** Opening Data for this exercise block **

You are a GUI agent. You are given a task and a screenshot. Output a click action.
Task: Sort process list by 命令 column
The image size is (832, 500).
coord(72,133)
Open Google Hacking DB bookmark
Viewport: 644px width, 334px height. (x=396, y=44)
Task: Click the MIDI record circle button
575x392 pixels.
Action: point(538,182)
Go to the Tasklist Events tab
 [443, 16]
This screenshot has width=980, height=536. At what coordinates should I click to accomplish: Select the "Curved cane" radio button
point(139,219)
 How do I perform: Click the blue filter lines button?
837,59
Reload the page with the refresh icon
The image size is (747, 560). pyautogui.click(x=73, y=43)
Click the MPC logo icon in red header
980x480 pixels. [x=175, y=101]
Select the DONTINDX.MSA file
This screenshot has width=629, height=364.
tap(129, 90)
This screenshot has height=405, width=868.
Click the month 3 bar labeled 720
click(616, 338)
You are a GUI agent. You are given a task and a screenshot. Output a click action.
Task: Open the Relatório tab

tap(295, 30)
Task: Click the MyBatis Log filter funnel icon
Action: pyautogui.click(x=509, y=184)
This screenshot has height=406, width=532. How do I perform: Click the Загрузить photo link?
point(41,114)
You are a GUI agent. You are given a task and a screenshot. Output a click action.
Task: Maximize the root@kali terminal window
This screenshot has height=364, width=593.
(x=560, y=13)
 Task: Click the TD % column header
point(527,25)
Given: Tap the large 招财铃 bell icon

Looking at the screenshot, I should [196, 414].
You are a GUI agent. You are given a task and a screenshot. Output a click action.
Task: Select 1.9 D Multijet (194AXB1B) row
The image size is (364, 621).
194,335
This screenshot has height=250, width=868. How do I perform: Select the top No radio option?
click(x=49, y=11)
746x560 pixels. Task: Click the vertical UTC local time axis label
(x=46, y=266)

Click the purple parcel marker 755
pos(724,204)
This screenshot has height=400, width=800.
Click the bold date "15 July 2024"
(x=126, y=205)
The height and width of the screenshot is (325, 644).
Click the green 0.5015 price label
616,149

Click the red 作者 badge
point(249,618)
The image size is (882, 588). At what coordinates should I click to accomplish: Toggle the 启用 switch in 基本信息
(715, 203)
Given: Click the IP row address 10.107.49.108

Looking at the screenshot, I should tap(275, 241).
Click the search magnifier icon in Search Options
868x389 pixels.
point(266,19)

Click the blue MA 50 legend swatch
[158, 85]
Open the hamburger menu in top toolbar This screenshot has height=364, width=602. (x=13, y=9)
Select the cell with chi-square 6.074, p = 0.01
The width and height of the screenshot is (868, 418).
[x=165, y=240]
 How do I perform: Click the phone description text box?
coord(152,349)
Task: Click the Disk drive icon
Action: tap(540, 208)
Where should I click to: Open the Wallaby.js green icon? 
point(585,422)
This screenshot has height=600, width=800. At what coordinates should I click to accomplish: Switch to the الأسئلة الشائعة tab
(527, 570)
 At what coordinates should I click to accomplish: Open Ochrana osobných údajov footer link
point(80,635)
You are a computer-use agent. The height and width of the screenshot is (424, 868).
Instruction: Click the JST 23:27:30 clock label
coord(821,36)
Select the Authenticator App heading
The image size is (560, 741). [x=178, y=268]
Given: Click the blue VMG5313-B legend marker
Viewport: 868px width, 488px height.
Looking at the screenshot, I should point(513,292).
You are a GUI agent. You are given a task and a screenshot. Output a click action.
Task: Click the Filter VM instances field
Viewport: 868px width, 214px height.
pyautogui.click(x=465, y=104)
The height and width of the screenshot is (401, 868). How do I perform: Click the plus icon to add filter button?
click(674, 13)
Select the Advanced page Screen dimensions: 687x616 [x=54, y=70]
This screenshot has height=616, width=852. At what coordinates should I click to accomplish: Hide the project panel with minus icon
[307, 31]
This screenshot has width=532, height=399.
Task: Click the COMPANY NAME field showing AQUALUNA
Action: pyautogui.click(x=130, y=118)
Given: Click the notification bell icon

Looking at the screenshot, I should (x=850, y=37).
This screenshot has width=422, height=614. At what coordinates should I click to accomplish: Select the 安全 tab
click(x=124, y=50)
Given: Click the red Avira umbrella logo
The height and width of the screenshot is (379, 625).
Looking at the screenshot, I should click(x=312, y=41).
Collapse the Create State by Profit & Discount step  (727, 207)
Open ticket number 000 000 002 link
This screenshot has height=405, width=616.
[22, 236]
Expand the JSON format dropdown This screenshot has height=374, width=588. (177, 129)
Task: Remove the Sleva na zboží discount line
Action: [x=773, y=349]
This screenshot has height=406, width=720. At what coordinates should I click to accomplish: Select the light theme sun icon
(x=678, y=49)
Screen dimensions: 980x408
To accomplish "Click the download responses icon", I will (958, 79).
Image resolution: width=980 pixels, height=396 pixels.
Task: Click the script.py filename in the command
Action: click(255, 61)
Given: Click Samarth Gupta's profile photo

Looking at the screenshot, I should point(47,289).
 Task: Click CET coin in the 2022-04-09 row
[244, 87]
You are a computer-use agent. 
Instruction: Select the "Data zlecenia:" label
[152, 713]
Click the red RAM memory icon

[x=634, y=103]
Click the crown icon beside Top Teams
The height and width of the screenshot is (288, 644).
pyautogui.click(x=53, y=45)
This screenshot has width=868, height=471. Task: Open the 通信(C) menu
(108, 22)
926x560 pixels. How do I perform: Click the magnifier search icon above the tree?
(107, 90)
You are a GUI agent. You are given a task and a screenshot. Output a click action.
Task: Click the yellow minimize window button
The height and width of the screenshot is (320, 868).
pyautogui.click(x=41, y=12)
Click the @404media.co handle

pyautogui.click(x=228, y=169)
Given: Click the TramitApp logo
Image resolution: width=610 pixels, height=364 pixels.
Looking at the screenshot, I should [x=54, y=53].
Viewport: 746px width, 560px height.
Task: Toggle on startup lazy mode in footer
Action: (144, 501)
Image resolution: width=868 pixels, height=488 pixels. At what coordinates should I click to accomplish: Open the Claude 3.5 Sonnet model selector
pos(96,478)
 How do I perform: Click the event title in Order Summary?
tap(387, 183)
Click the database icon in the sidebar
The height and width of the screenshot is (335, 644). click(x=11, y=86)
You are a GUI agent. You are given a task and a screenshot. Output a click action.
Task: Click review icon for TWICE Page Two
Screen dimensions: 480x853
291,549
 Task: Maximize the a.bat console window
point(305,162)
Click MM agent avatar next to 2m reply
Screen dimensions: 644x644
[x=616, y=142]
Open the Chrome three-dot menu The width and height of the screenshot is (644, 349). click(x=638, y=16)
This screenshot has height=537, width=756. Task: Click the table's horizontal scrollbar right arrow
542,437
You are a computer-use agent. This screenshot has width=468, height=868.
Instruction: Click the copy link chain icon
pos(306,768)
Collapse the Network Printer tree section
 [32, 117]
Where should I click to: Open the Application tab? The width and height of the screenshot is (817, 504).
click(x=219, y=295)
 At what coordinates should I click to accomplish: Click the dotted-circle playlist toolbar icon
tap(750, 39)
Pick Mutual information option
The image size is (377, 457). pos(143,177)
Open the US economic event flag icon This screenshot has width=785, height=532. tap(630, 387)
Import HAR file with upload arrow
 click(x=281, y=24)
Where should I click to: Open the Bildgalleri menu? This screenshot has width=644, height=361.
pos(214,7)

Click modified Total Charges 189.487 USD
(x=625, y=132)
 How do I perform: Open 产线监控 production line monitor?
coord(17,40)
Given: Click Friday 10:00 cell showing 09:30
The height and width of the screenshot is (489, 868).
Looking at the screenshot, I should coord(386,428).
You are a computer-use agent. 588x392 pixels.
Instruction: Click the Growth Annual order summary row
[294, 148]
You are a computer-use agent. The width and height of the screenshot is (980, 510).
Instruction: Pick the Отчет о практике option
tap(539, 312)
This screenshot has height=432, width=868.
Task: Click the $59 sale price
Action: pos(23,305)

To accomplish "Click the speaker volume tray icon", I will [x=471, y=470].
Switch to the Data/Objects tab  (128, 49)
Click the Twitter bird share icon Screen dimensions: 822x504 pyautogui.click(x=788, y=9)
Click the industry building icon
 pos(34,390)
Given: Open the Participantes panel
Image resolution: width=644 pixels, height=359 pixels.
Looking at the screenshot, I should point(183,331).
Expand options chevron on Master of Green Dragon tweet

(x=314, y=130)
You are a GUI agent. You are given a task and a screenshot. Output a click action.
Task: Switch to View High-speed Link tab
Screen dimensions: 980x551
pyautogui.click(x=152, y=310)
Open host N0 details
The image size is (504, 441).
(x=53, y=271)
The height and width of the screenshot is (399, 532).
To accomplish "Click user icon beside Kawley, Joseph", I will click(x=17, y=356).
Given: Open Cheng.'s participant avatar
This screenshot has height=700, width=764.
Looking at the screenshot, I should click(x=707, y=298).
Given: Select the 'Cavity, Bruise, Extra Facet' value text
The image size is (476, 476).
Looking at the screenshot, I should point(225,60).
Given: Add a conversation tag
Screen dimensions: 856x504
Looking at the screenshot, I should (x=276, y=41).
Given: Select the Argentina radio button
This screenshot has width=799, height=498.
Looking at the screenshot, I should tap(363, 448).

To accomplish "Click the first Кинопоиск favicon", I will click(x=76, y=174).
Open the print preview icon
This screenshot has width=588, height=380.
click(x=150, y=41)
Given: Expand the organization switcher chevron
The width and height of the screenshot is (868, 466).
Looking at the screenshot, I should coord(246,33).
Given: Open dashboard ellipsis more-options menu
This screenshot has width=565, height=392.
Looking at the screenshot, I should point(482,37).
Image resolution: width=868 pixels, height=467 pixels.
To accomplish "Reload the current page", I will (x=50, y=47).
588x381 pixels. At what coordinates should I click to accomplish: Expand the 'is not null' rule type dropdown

** Closing Data for this exercise block **

__Task to carry out__
Every line in the data above that contains the word "avatar" should be copied.

__Completed exercise__
Click MM agent avatar next to 2m reply
Given: Open Cheng.'s participant avatar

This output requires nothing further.